Dr. Field was part of a large American contingent that arrived in North Africa in the fall of 1942. He left behind his pregnant young wife but not--as these letters vividly attest--the world of their marriage. Frances W. Field's letters to him are rich with vivid detail of her inner and outer life. She chronicles her travels amidst the homes of family and friends and is deftly observant of the people she meets and the conditions and attitudes of a country at war. Her correspondence fuses the larger scope of a world oddly and forever changed with the delicate poignancy of the effect of her husband's absence.
That absence is the presiding force in her life and the principal inspiration for her correspondence.

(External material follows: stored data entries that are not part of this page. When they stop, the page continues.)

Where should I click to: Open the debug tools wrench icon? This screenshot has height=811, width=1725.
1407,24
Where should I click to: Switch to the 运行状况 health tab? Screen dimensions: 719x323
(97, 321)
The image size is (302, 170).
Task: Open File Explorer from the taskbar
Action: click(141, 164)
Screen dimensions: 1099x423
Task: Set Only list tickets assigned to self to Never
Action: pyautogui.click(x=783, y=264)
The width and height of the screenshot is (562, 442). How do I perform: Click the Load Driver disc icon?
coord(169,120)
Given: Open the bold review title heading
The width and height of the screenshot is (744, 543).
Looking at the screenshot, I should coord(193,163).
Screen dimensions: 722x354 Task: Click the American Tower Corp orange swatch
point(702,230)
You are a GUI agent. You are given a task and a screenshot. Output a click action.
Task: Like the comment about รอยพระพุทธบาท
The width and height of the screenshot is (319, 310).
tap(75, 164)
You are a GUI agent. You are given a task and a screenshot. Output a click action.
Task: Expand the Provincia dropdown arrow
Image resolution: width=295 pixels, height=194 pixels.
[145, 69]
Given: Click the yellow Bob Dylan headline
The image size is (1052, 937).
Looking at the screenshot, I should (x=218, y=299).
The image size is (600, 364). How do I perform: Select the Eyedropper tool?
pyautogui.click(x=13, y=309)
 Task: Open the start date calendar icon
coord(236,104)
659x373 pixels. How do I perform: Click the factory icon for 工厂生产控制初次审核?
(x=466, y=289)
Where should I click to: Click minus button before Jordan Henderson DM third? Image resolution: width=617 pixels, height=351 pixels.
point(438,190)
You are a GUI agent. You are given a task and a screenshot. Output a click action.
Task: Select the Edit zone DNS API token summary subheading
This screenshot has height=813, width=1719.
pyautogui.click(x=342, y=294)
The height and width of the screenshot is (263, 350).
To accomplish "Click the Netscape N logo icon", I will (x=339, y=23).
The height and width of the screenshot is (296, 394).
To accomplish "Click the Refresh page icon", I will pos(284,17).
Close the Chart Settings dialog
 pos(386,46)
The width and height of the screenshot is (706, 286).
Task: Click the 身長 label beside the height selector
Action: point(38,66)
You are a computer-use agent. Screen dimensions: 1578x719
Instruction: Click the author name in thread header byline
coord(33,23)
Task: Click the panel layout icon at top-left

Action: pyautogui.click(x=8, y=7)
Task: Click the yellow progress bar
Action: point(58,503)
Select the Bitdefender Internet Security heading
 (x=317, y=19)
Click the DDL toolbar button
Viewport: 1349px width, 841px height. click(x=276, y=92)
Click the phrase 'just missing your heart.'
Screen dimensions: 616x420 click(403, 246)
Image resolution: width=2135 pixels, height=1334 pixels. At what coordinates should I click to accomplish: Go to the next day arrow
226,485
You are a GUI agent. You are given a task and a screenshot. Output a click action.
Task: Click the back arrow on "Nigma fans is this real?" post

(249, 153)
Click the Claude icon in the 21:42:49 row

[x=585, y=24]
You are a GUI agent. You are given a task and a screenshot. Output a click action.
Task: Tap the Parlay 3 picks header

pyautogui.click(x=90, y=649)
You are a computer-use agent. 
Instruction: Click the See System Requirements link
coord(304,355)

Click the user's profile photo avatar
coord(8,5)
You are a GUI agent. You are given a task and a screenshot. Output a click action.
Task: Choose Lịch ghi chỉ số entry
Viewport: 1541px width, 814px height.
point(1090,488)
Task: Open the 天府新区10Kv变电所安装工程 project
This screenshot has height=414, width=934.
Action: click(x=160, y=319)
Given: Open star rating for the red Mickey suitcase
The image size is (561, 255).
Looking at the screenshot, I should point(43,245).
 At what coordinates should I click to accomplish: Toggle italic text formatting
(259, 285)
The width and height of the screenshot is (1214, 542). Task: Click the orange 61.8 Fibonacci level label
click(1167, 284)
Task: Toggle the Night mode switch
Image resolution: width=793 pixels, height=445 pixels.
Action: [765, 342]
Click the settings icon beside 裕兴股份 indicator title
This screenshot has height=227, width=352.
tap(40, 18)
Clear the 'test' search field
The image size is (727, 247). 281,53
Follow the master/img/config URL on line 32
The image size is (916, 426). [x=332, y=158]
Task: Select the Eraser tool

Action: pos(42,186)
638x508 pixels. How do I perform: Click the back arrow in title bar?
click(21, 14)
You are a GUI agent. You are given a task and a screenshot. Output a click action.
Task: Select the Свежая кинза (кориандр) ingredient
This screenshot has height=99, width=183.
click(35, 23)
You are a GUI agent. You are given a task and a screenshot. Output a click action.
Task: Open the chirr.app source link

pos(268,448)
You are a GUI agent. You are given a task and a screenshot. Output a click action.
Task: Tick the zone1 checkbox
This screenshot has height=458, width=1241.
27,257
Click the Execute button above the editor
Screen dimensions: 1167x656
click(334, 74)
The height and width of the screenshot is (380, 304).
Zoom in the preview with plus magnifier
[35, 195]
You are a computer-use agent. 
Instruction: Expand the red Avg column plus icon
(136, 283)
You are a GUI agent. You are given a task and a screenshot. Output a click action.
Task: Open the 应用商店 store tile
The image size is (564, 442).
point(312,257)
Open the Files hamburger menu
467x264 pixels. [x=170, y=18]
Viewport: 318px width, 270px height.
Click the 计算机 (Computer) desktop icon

The America of her time, strangely devoid of its young men, is a remarkable, resilient community which fosters a moving and heartfelt backdrop for Field's personal experiences during the twenty-six months of her husband's service.
A former community nurse, Field graduated from Vassar and received her nursing degree from Western Reserve University. She has long been involved in various community activities in New Hampshire and Connecticut, as well as in her native town of Cleveland, Ohio. She still takes an active interest in gardening, environmental issues, community health programs, and hospice care.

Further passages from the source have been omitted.